Selecting a batch of Vulnerabilities::Finding and their Signatures

SELECT "vulnerability_occurrences"."id", "vulnerability_occurrences"."report_type", "fingerprint", "vulnerability_occurrences"."location_fingerprint", "vulnerability_occurrences"."project_id"
FROM "vulnerability_occurrences"
INNER JOIN "vulnerability_identifiers" ON "vulnerability_identifiers"."id" = "vulnerability_occurrences"."primary_identifier_id"
WHERE "vulnerability_occurrences"."id" BETWEEN 11524705 AND 11527474

cold cache: https://postgres.ai/console/gitlab/gitlab-production-tunnel-pg12/sessions/7519/commands/26739

warm cache: https://postgres.ai/console/gitlab/gitlab-production-tunnel-pg12/sessions/7519/commands/26740

SELECT "vulnerability_finding_signatures".* FROM "vulnerability_finding_signatures" WHERE "vulnerability_finding_signatures"."finding_id" BETWEEN 11524705 AND 11527474

cold cache: https://postgres.ai/console/gitlab/gitlab-production-tunnel-pg12/sessions/7519/commands/26745

warm cache: https://postgres.ai/console/gitlab/gitlab-production-tunnel-pg12/sessions/7519/commands/26746

Updating a batch

I can't get a regular query out of BulkImport to copypaste into #database-lab. Last time this migration was executed (1 year ago) the UPDATE statement timing was estimated to be around 3-5 seconds on due to slow I/O on replica which was approved so I think we should be fine here since we don't change the batch size or anything.

The first attempt on this migration is !47529 (merged)

Irreversible migration

The background data migration introduced by this MR is designed to delete some vulnerability records if they are duplicates.
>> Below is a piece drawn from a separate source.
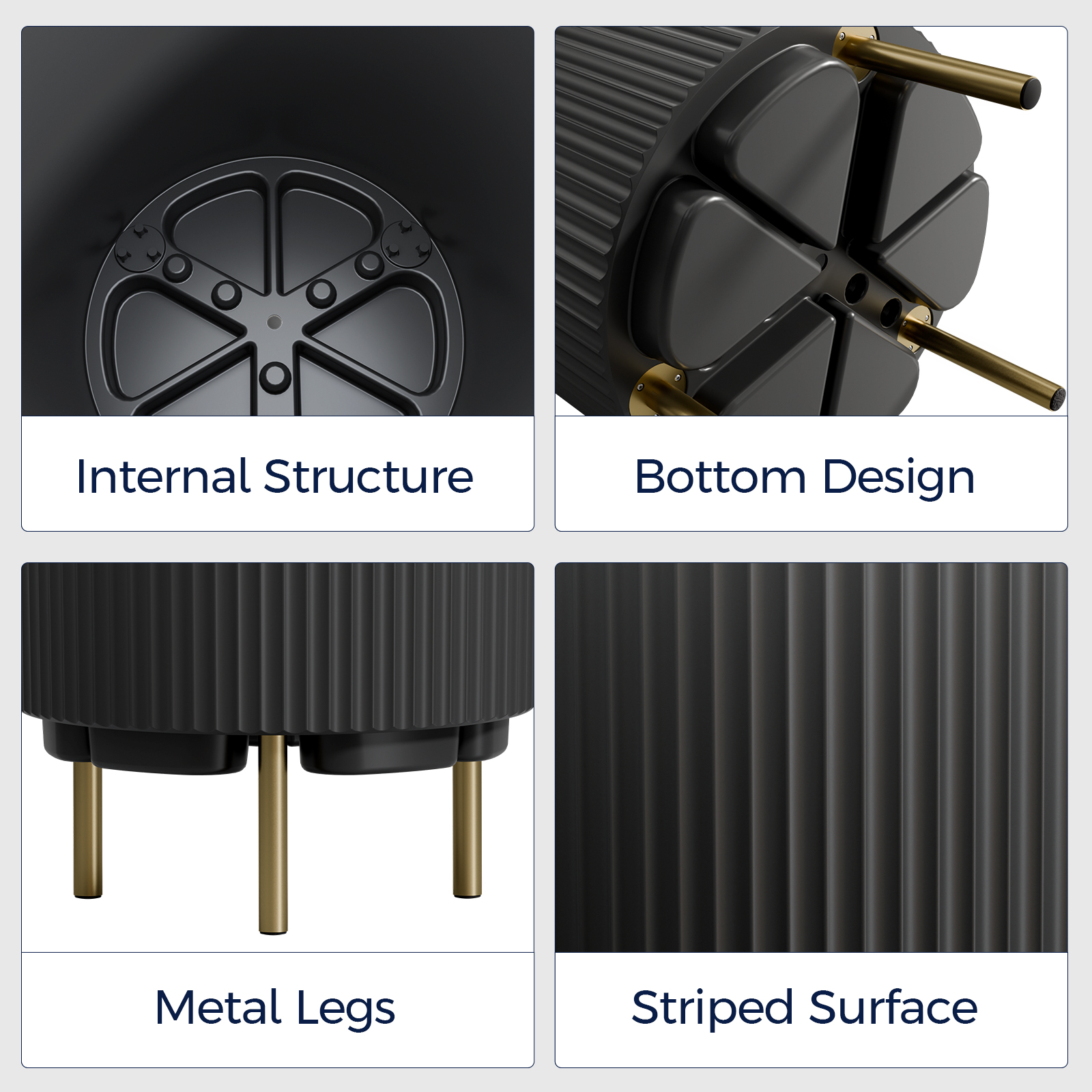Click the left gold leg in Metal Legs

(x=88, y=829)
Some of the associated entities will be deleted manually in batches(due to the amount of the data) and the rest will be deleted by the foreign key constraints.
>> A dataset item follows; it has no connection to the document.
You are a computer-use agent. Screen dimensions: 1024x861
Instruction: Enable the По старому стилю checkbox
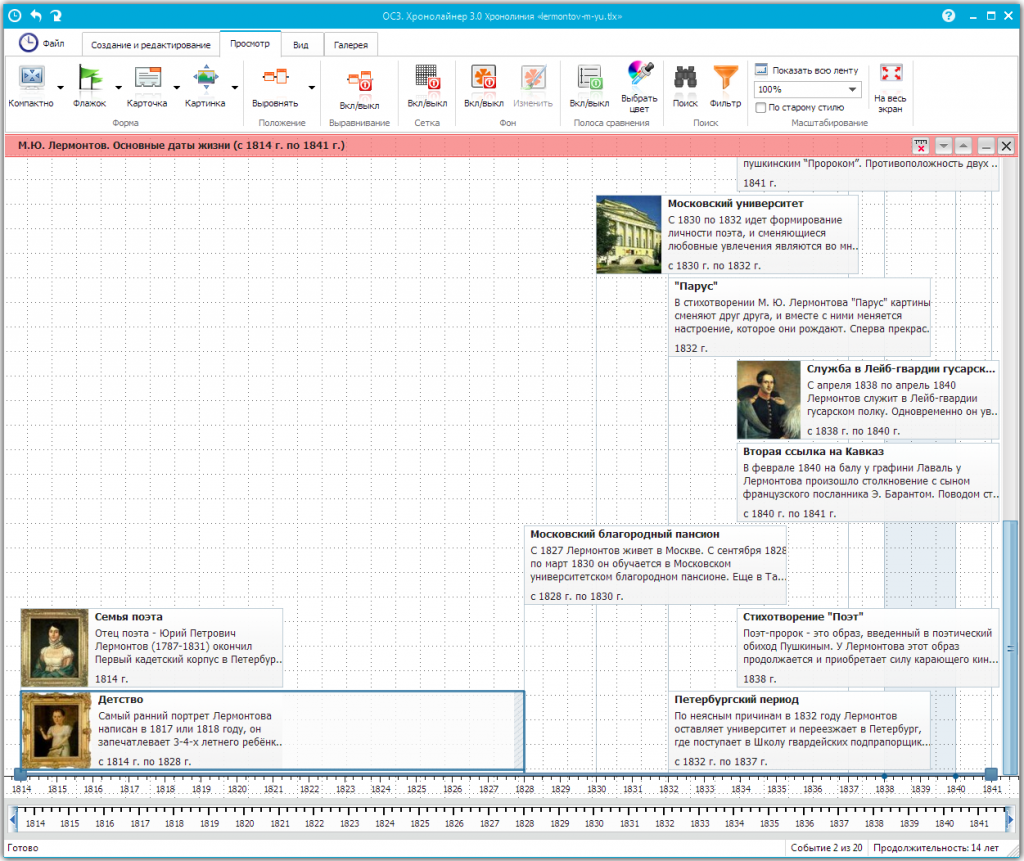click(x=762, y=107)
There is no way to bring back the deleted records as they are duplicates anyway.

If a duplicate gets found

This will get repeated for every duplicate found when trying to update a batch.
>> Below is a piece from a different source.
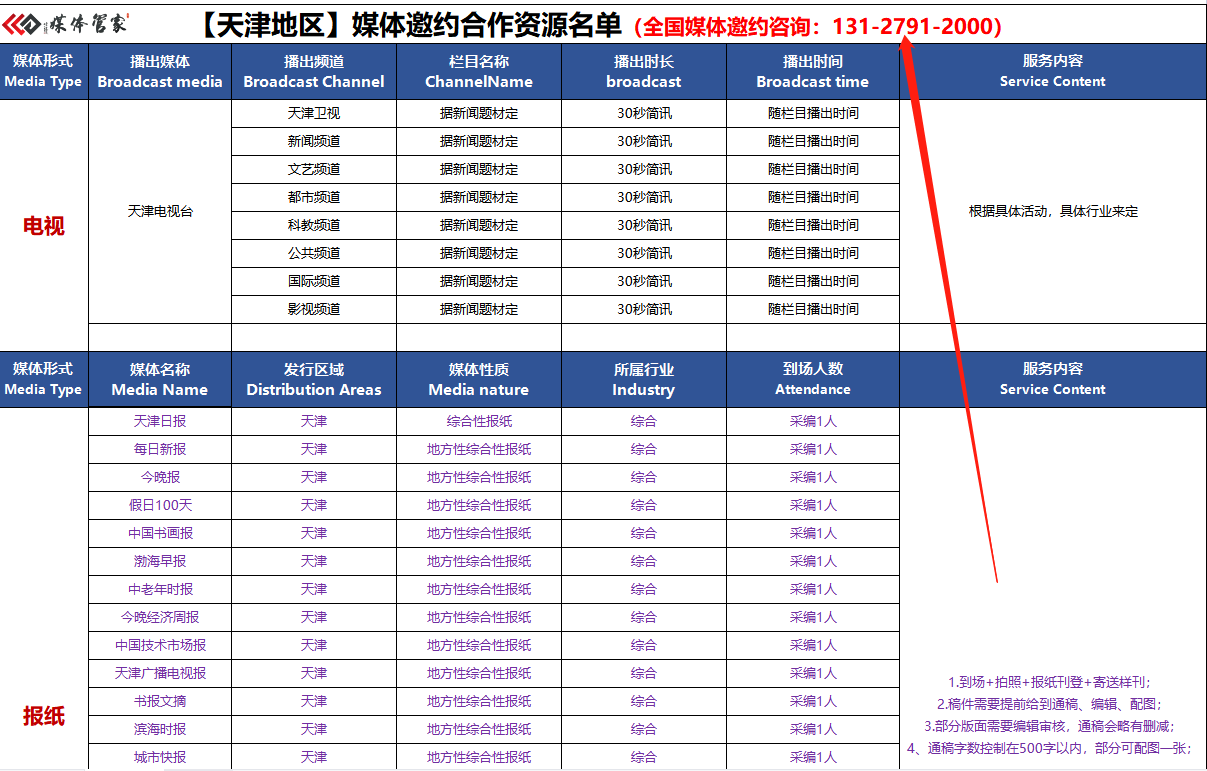Click the 今晚经济周报 newspaper name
Dropping 1000 of VulnerabilityFindingPipelines

cold cache: https://postgres.ai/console/gitlab/gitlab-production-tunnel-pg12/sessions/7646/commands/27159

warm cache: https://postgres.ai/console/gitlab/gitlab-production-tunnel-pg12/sessions/7646/commands/27160

Dropping 1 Vulnerability

The most likely scenario unless someone did database changes manually

warm cache: https://postgres.ai/console/gitlab/gitlab-production-tunnel-pg12/sessions/7646/commands/27163

Dropping 1000 Vulnerabilities

Technically speaking this shouldn't happen because for the entire time we have been associating a single Vulnerability with no more than one Finding. This can happen if you manually change it in the database though so I opted to err on the side of caution:

cold cache: https://postgres.ai/console/gitlab/gitlab-production-tunnel-pg12/sessions/7646/commands/27161

warm cache: https://postgres.ai/console/gitlab/gitlab-production-tunnel-pg12/sessions/7646/commands/27162

MR acceptance checklist

This checklist encourages us to confirm any changes have been analyzed to reduce risks in quality, performance, reliability, security, and maintainability.

• I have evaluated the MR acceptance checklist for this MR.